After you have created a new self-reflection, you can edit the title and author notes by clicking on the "Author Notes" tab. For more information about author notes, click here.

Seed Question: Your "Seed Question" is the overarching question that you are wanting your users to answer. The self-reflection assessment type is better suited for asking questions that require shorter answers (~3 - 4 sentences). The "Reflection Question Title" box is what will be displayed as the question to the user. Edit the spoken text of the question by placing what you would like your Avatar to say about the question in the "Spoken" box under "Reflection Question Title". 

Semantic Answer: Your "Semantic Answer" is what AutoTutor Lite will compare your users' input to. Generally speaking, the semantic answer does not need to include articles (e.g, the, and, a) or other common words. The type of words you include in your semantic answer should be selected based on how you configure your semantic engine

Feedback: Configuring your self-reflection Tutor feedback can be a difficult task. It is important to test your self-reflection several times to determine whether or not the feedback provided by the tutor is helpful and relevant. Here are some important things to keep in mind when you are configuring your self-reflection feedback:

  • How many "turns" do you want to give the user to fully answer the question? Each "turn" equates to one sentence inputted by the user. In order for AutoTutor Lite to detect an end of a turn, a user must end each input with a period. 
  • A set of feedback triggers are needed for each turn your user will be taking. One way of thinking about this is: imagine you have a classroom full of students all trying to provide an answer to this self-reflection question. Some students will provide very detailed and complete answers in the first turn. You will need to provide feedback to these students letting them know they fully answered the question and can move forward. Other students will provide little to no relevant information on the first turn.
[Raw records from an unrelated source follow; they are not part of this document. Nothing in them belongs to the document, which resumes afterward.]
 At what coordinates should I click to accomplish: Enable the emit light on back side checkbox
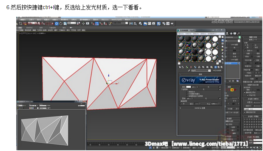(x=187, y=92)
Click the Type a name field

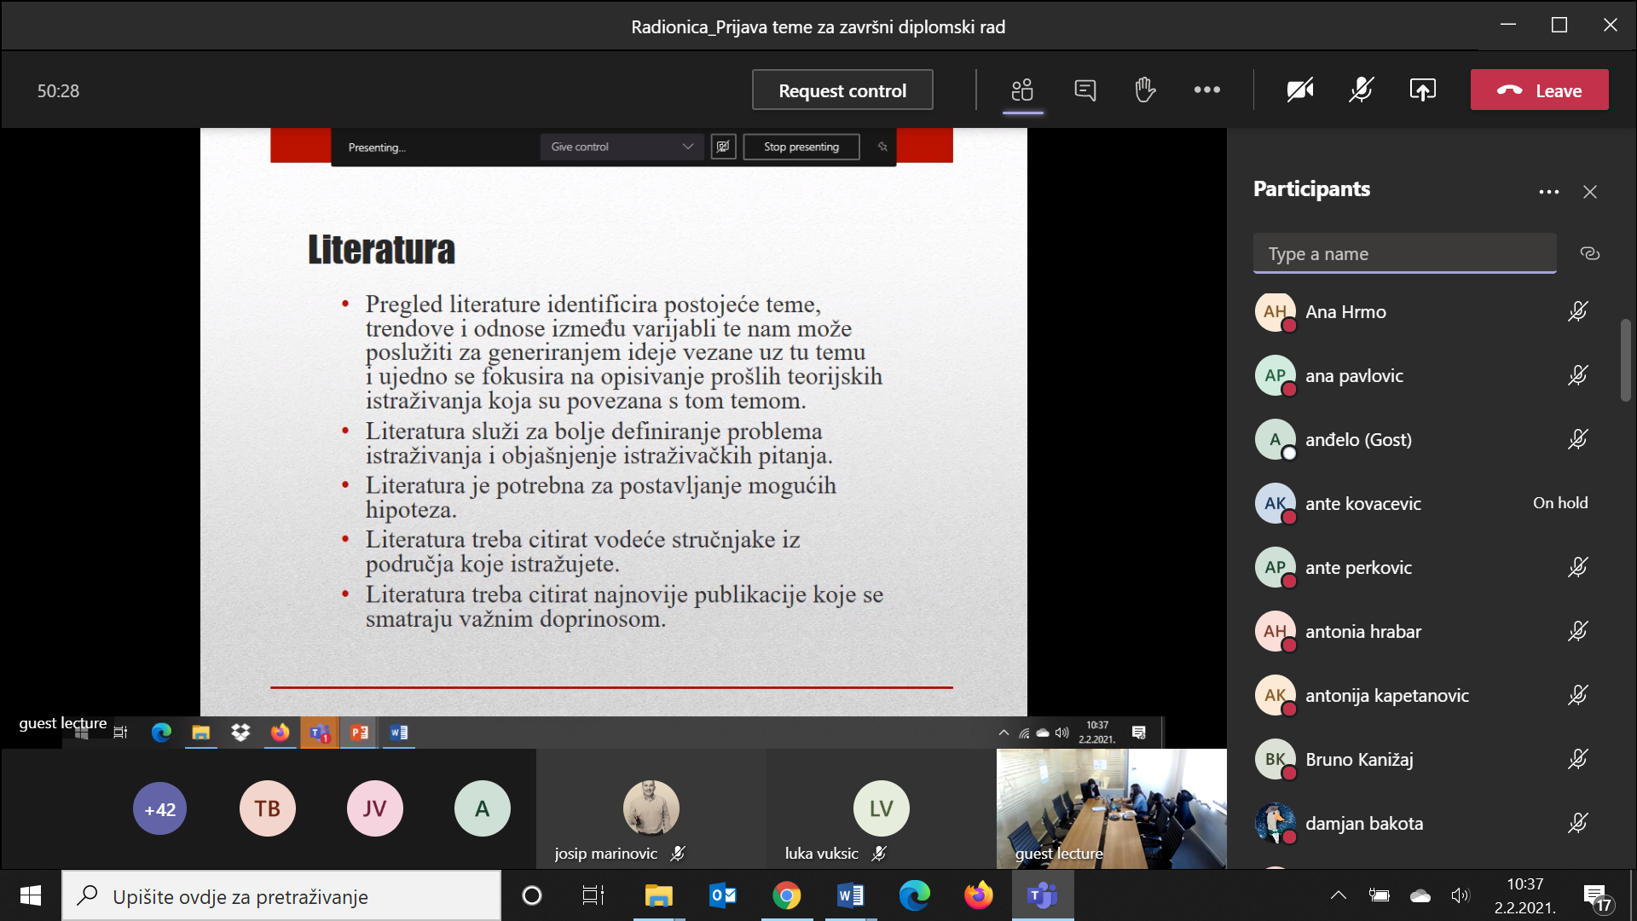1403,254
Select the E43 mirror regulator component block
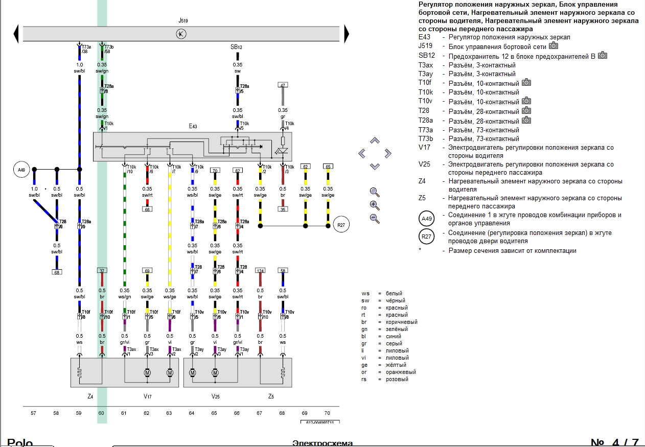The height and width of the screenshot is (447, 645). pyautogui.click(x=192, y=147)
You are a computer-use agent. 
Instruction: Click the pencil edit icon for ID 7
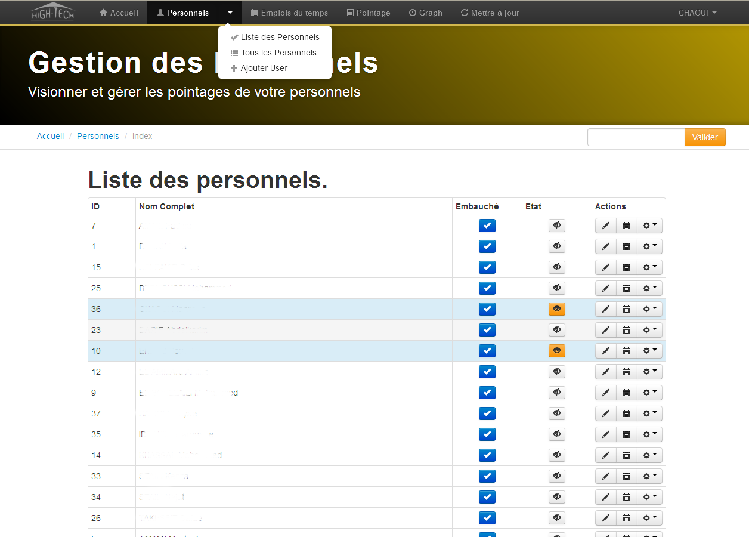(x=605, y=226)

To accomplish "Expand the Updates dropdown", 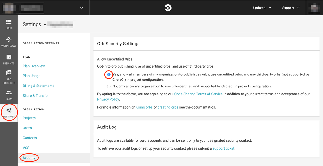I will (262, 8).
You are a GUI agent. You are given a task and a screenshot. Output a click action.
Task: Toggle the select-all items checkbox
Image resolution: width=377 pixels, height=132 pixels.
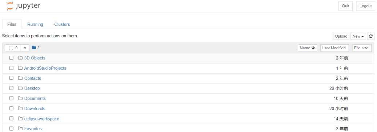[11, 48]
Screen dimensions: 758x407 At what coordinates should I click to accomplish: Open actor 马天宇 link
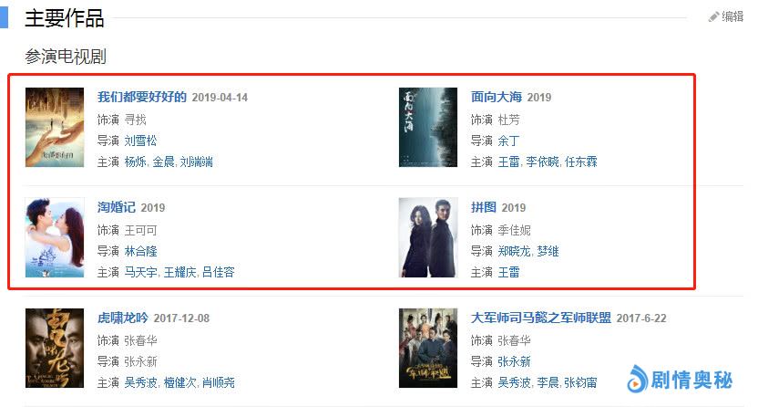tap(140, 272)
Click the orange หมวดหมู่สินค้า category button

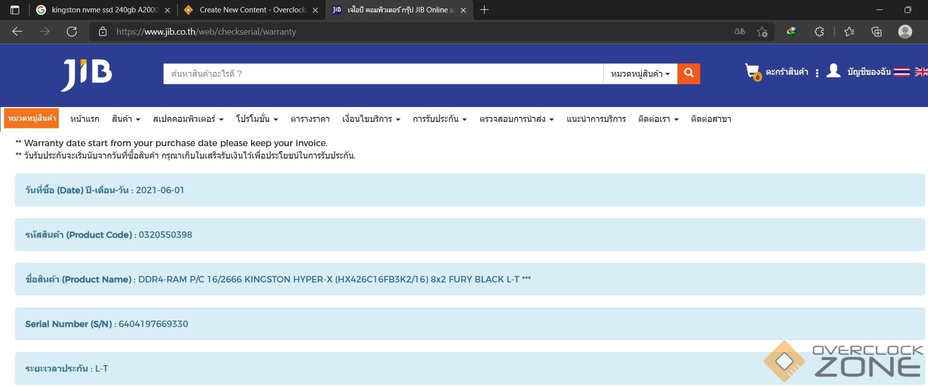32,118
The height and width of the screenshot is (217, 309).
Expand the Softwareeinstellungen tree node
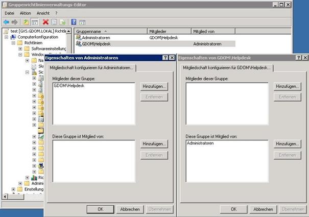tap(20, 49)
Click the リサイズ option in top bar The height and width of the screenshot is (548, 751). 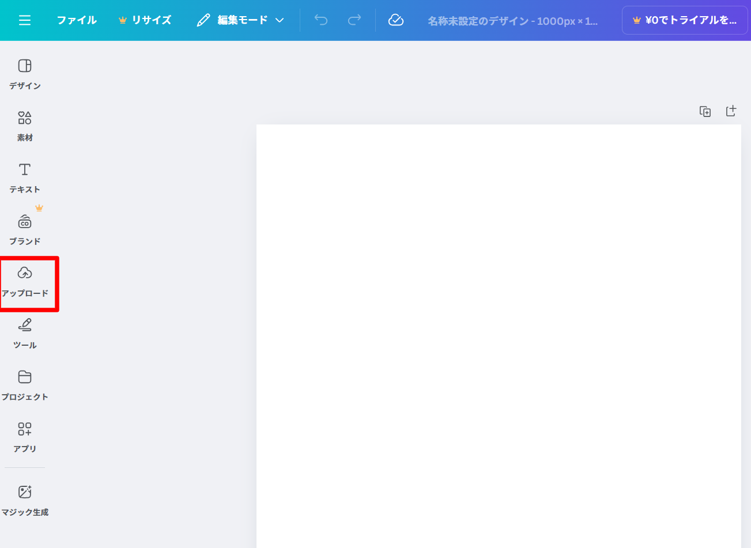145,20
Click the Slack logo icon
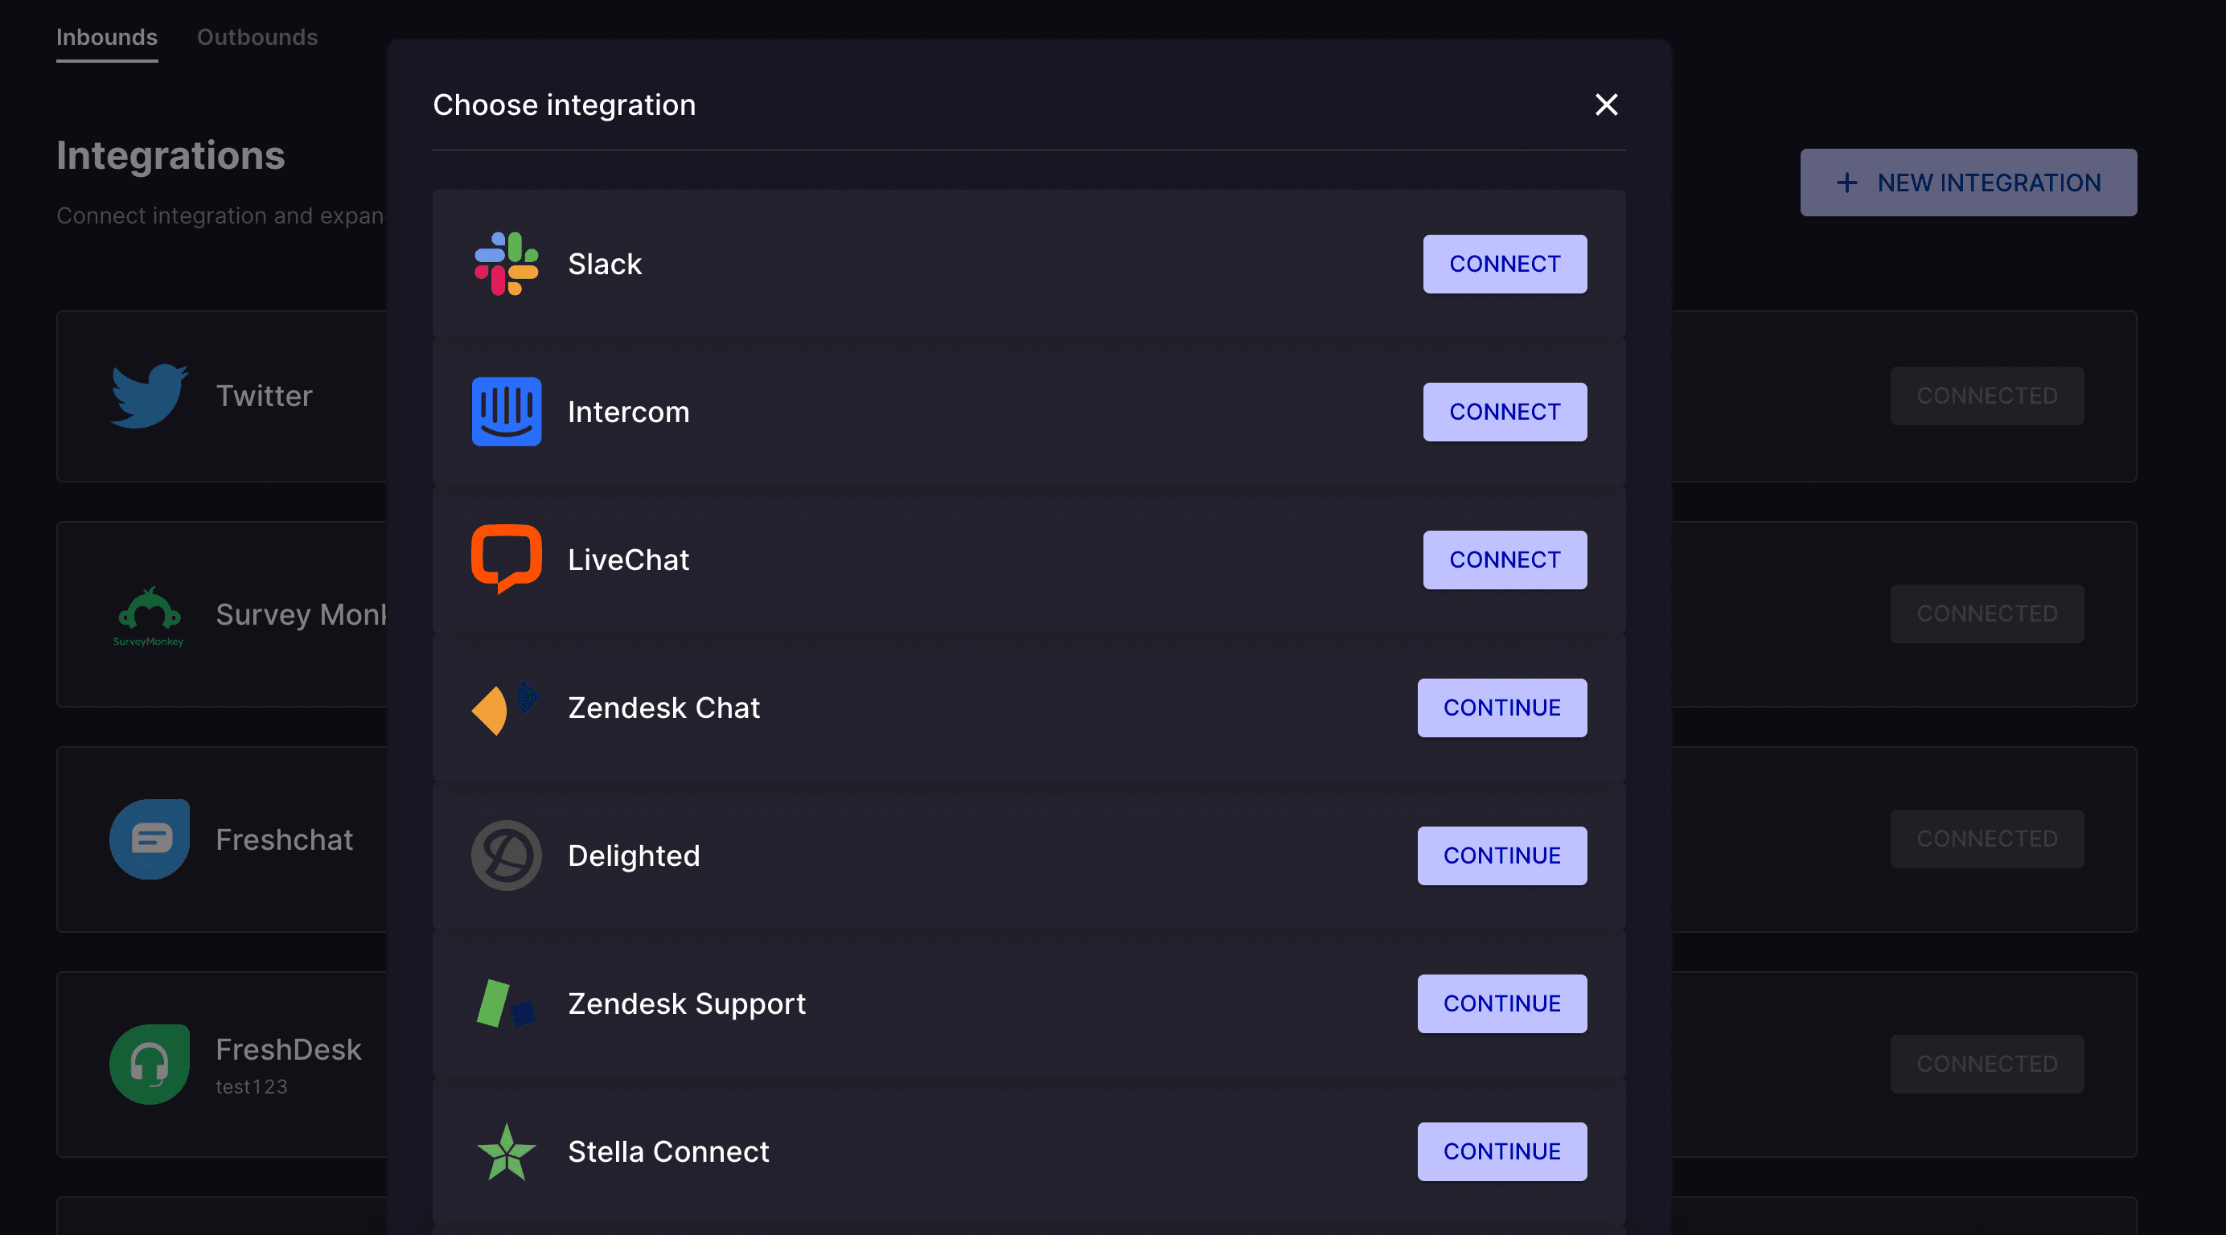 tap(506, 264)
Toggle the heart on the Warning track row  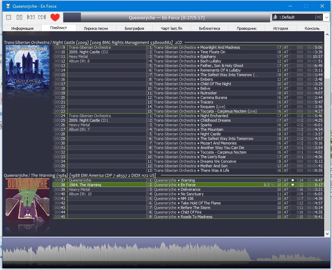click(293, 180)
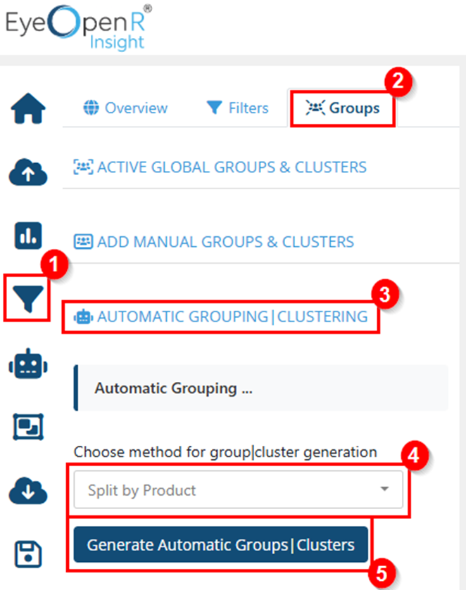Viewport: 466px width, 590px height.
Task: Expand Active Global Groups & Clusters section
Action: click(220, 167)
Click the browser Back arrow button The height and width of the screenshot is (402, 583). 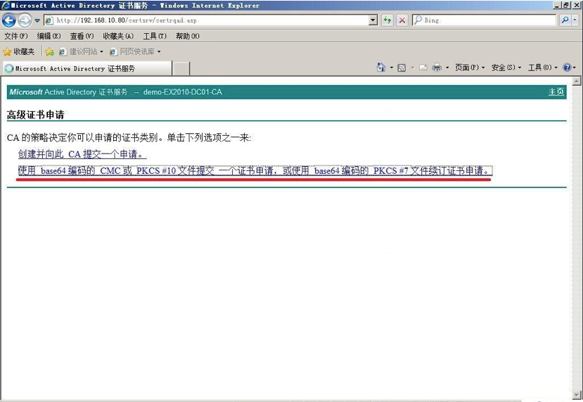coord(9,20)
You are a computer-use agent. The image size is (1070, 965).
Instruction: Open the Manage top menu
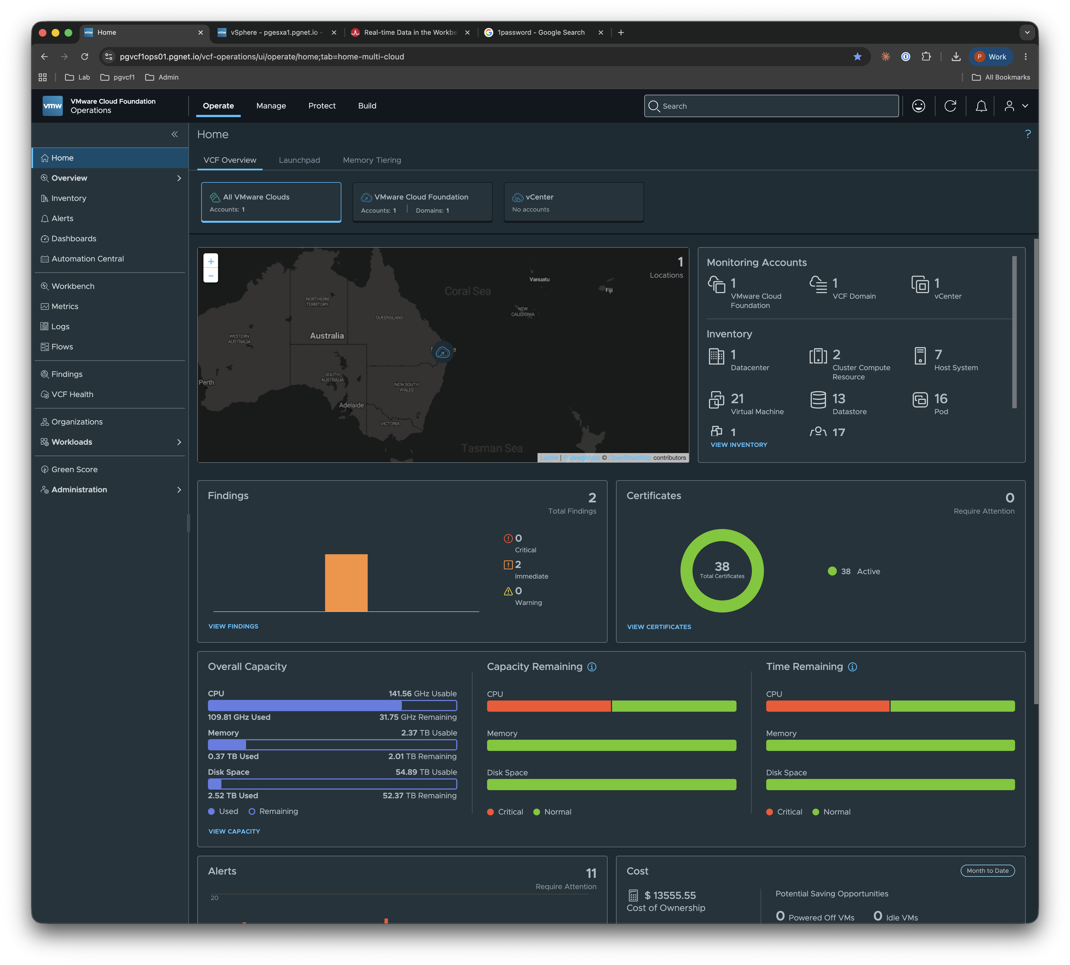coord(271,106)
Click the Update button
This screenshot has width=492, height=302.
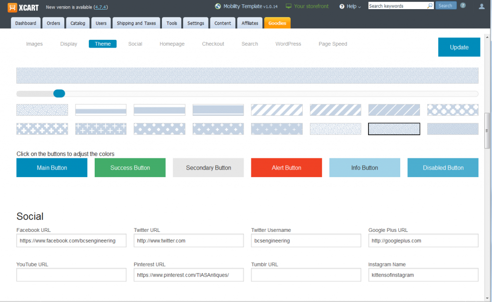pos(458,47)
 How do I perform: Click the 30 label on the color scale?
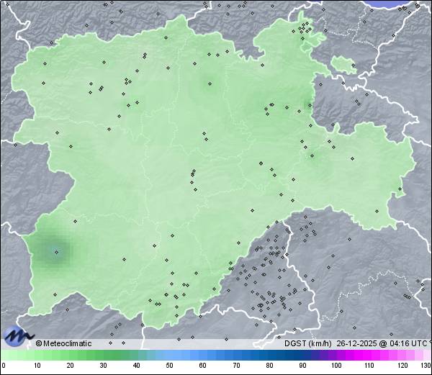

You will need to provide feedback to these students in the form of hints that help guide them to the correct answer over their next turns.

To insert a feedback trigger, click on the "add rule" button located at the bottom of the "Configure Feedback" screen.

The combination of these rules functions as a micro-model of student knowledge. 

RN: Relevant New -- Relevant & New indicates the relevancy of new student information provided for each turn. In the above example the student provided no relevant and new information for turn 3.
IN: Irrelevant New -- Irrelevant & New indicates new information the student provided per turn, but information that is irrelevant to the target answer (semantic answer).
RO: Relevant Old -- Relevant & Old information indicated relevant information the student is repeating. For example, on turn two the student provided relevant information, but part of the answer has already been stated. 
CO: Total Coverage -- Total Coverage indicates the total % of the answer the student has covered

Let's walk through a few examples of how to create feedback triggers for turn 1.
  1. Click on the "CO" button next to "Add Rule for:" 
  2. Click on the number under "Turn" and select "1" to set this feedback to trigger on turn 1.
  3. Select the "trigger value" by clicking on the number next to the "relation" column. For total coverage (CO), this value corresponds to the % of coverage of the semantic answer. In the above example, the student provided about .5 CO on turn 1, .75 CO on turn 2, and .75 CO on turn 3. Let's set this value to .3 for this trigger.
  4. Select the relation to the value you just set. Let's select "near" for this trigger.
  5. Now we can edit the actual feedback that will be provided. This trigger will provide feedback to the user if he or she provided information that covered about 30% of the semantic answer on the first turn. I would say that he or she is on the right track, and maybe just needs to elaborate on their previous statement. So let's set the feedback to say "Good. You're on the right track. Please try to elaborate on your answer."